The Advisory Committee on Immunization Practices (ACIP) COVID-19 Vaccine Safety Technical (VaST) Work Group’s session on May 17, 2021 included several presentations on myocarditis following mRNA vaccines, from the Department of Defense (DoD), the Vaccine Adverse Event Reporting System (VAERS), and Vaccine Safety Datalink (VSD), reported the Centers for Disease Control and Prevention (CDC).
There were also brief updates from the Veteran’s Administration (VA) and the Clinical Immunization Safety Assessment (CISA) groups about their plans for future investigation of myocarditis. VaST concluded that there are relatively few reports of myocarditis to date and that these cases seem to occur:
- predominantly in adolescents and young adults,
- more often in males than females,
- more often following dose two than dose one, and
- typically within four days after vaccination.
Most cases appear to be mild, and follow-up of cases is ongoing.

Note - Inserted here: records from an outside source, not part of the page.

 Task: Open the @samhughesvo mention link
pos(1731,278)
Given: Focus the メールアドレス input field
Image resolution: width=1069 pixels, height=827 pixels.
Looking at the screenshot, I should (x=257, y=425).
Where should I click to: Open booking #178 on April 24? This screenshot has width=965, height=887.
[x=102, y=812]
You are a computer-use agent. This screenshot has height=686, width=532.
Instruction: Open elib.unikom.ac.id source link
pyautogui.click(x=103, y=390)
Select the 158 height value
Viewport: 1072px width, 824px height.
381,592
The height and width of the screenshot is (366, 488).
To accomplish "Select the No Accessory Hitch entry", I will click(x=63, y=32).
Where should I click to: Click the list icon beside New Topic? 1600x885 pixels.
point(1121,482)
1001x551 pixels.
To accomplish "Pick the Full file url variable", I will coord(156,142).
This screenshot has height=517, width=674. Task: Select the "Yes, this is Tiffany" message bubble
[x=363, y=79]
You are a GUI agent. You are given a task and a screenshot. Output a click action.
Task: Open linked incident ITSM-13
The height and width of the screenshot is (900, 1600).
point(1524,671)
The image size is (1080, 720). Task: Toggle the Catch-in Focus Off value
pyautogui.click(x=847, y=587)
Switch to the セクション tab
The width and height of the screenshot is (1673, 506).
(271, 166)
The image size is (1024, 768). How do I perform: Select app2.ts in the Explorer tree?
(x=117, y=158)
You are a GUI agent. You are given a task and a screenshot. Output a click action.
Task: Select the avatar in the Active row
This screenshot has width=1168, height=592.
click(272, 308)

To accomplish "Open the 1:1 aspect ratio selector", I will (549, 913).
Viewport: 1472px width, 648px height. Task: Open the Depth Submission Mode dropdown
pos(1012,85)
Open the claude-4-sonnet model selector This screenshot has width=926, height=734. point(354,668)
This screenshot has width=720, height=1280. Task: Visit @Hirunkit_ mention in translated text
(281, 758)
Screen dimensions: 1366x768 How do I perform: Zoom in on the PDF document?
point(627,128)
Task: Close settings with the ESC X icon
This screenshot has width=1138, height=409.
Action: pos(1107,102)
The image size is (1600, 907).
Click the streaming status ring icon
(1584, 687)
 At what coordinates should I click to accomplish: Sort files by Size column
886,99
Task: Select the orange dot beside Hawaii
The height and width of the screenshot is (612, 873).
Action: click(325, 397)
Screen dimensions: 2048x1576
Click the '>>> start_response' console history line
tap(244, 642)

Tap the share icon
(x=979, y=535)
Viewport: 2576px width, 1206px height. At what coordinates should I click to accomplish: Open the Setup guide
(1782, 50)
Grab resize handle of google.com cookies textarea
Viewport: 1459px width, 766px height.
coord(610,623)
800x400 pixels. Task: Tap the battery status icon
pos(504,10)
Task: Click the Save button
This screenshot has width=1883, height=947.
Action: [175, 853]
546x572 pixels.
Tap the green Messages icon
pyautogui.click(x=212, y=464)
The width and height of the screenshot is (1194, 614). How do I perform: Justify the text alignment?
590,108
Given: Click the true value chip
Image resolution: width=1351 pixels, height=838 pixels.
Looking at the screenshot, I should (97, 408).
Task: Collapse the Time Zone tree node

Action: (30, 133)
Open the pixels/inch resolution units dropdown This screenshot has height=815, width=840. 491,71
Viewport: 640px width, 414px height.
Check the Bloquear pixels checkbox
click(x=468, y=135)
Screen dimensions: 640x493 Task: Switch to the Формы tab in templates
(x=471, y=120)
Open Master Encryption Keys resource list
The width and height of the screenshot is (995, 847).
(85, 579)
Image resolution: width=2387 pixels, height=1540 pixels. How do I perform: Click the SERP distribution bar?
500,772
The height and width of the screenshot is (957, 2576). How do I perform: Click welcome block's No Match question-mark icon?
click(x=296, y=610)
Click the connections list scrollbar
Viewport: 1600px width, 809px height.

Within CDC safety monitoring systems, rates of myocarditis reports in the window following COVID-19 vaccination have not differed from expected baseline rates. However, VaST members felt that information about reports of myocarditis should be communicated to providers.
VaST discussed:
- Further information should be collected through medical record review about potential myocarditis cases that were reported into VAERS.
- Information about this potential adverse event should be provided to clinicians to enhance early recognition and appropriate management of persons who develop myocarditis symptoms following vaccination.
- Collaboration between infectious diseases, cardiology, and rheumatology specialists is needed to provide guidance on diagnosis, treatment, and management of myocarditis.